[Saved entries]
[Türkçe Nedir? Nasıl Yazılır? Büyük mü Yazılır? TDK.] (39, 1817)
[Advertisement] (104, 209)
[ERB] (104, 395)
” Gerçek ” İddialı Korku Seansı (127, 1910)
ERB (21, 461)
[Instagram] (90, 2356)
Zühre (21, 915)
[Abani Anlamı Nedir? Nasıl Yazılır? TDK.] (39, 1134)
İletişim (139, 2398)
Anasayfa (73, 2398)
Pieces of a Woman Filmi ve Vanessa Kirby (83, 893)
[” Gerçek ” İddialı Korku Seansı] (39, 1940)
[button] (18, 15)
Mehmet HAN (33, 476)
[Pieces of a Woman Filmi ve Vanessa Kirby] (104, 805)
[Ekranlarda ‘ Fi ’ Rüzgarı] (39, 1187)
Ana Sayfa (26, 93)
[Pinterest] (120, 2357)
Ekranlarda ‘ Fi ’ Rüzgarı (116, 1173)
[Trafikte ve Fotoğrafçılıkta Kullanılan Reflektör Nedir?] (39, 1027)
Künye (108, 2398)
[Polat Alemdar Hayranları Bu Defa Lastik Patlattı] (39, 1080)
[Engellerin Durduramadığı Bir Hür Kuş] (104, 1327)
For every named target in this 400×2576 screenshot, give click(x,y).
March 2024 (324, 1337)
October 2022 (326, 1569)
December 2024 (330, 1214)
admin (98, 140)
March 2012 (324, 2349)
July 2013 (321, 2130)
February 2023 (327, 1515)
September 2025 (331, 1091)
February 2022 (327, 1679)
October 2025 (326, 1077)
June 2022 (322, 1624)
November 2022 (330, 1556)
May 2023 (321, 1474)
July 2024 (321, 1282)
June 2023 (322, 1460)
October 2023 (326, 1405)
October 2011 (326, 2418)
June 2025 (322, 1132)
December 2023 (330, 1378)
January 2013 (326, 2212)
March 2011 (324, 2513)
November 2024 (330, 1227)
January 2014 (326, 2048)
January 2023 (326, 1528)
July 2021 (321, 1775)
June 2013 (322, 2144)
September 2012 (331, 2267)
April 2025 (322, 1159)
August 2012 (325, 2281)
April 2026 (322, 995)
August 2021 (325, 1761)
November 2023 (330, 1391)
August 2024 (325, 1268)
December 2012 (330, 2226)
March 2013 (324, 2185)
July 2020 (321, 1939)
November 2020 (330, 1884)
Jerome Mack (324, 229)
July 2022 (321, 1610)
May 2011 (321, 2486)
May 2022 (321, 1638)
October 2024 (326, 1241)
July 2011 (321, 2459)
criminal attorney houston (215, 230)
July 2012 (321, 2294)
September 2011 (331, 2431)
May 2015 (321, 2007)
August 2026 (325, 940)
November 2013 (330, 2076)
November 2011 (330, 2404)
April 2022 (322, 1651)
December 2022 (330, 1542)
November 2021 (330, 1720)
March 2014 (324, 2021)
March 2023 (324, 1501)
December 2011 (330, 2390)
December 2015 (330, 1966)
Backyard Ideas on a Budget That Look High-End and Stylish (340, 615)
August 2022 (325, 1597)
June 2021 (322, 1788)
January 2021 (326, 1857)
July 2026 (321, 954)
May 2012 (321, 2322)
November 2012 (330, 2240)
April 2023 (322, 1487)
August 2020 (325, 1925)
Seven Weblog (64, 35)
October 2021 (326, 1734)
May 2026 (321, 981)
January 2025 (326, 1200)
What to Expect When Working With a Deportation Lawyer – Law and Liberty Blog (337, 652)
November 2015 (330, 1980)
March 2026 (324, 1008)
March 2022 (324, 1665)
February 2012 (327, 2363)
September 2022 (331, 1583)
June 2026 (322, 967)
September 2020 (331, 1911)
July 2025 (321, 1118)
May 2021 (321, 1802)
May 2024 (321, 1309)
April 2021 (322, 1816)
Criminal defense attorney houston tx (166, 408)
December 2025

* Exercise description
In the entries above, restate word for word the lines between the one holding "November 2023 (330, 1391)" and the one holding "Backyard Ideas on", inclusive, and nothing besides.

* Answer for this exercise
November 2023 (330, 1391)
August 2024 (325, 1268)
December 2012 (330, 2226)
March 2013 (324, 2185)
July 2020 (321, 1939)
November 2020 (330, 1884)
Jerome Mack (324, 229)
July 2022 (321, 1610)
May 2011 (321, 2486)
May 2022 (321, 1638)
October 2024 (326, 1241)
July 2011 (321, 2459)
criminal attorney houston (215, 230)
July 2012 (321, 2294)
September 2011 (331, 2431)
May 2015 (321, 2007)
August 2026 (325, 940)
November 2013 (330, 2076)
November 2011 (330, 2404)
April 2022 (322, 1651)
December 2022 (330, 1542)
November 2021 (330, 1720)
March 2014 (324, 2021)
March 2023 (324, 1501)
December 2011 (330, 2390)
December 2015 (330, 1966)
Backyard Ideas on a Budget That Look High-End and Stylish (340, 615)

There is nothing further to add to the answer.